→ **DÉTAILS DE L'EXERCICE**: Recopiez mot pour mot l'ensemble du matériel ci-dessous, en omettant les images.

⟨

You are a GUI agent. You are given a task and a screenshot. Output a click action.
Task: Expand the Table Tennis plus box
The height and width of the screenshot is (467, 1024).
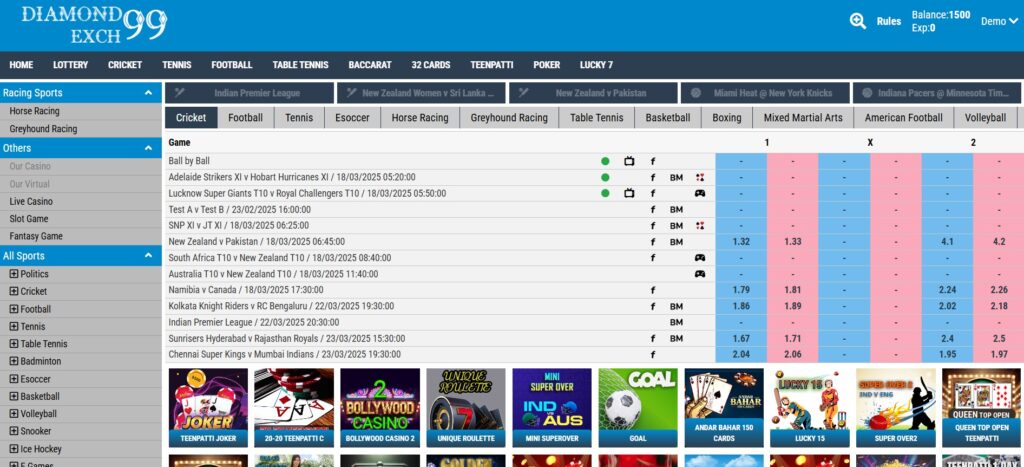point(14,344)
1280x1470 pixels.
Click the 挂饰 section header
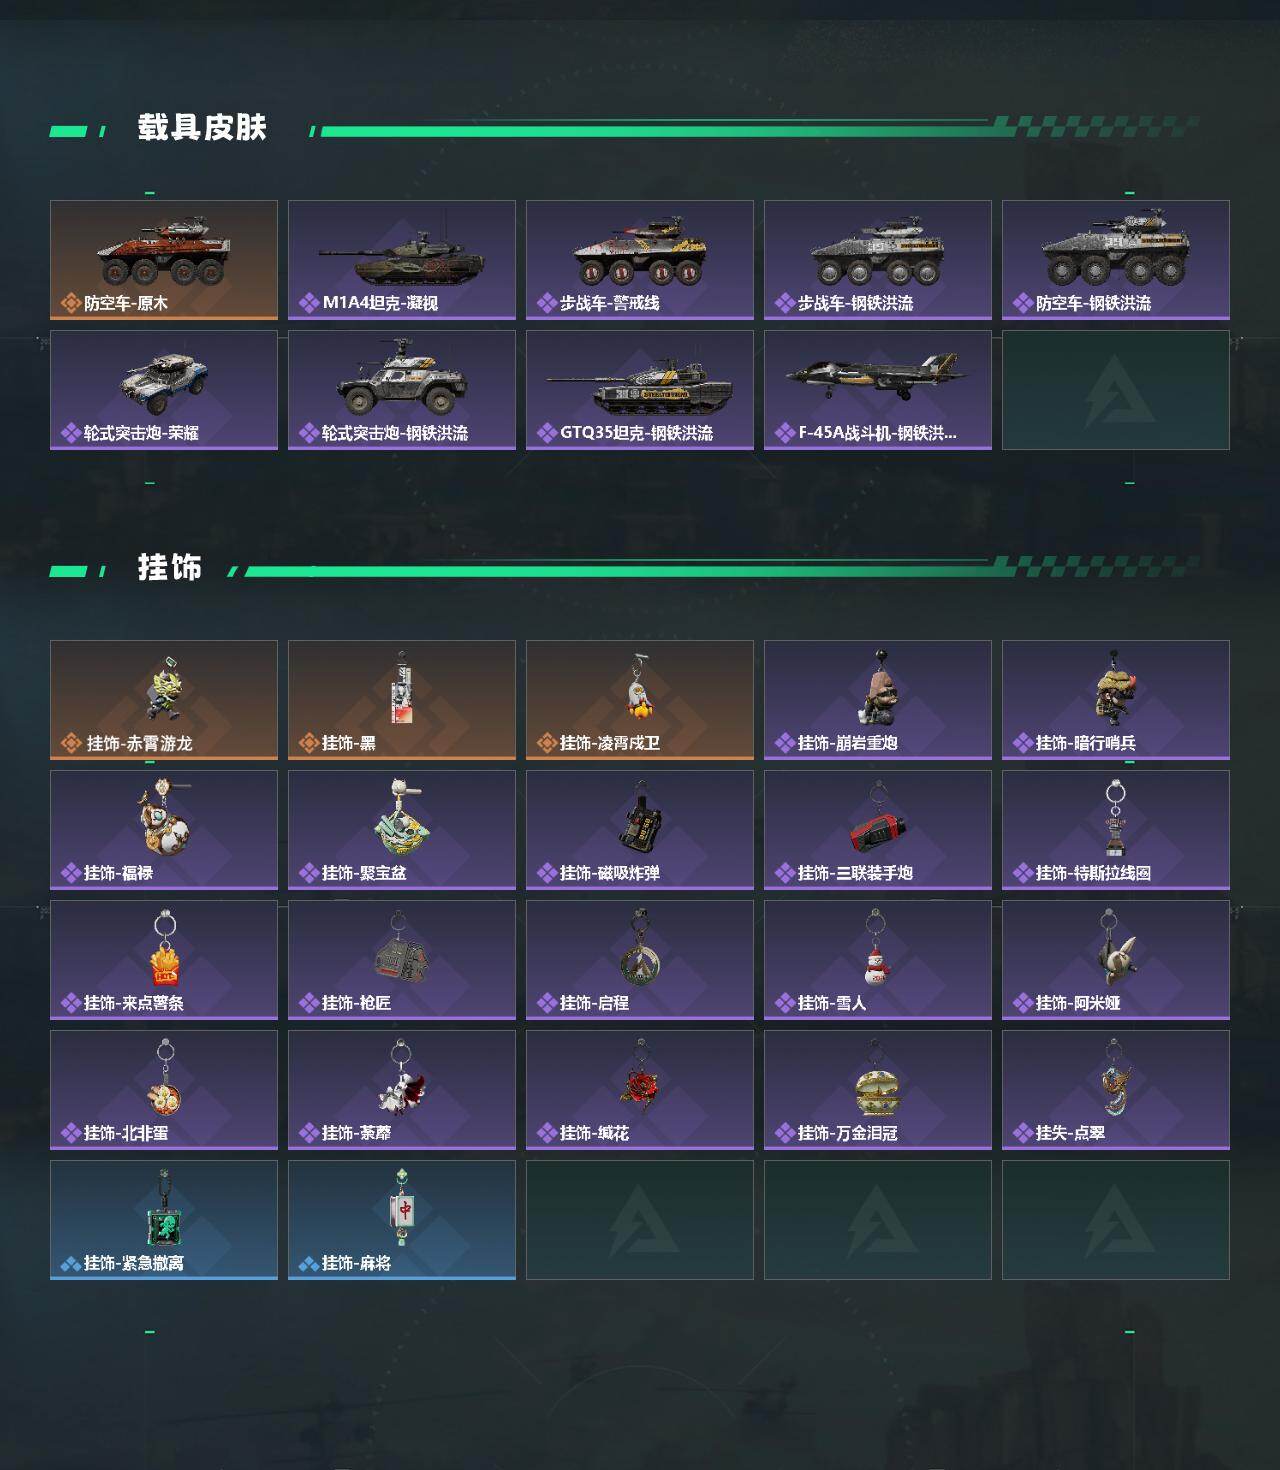point(170,568)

⟩

→ **RÉPONSE COMPLÈTE**:
You are a GUI agent. You are given a task and a screenshot. Output a click action.
Task: Expand the Table Tennis plus box
The height and width of the screenshot is (467, 1024).
point(14,344)
1280x1470 pixels.
Click the 挂饰 section header
point(170,568)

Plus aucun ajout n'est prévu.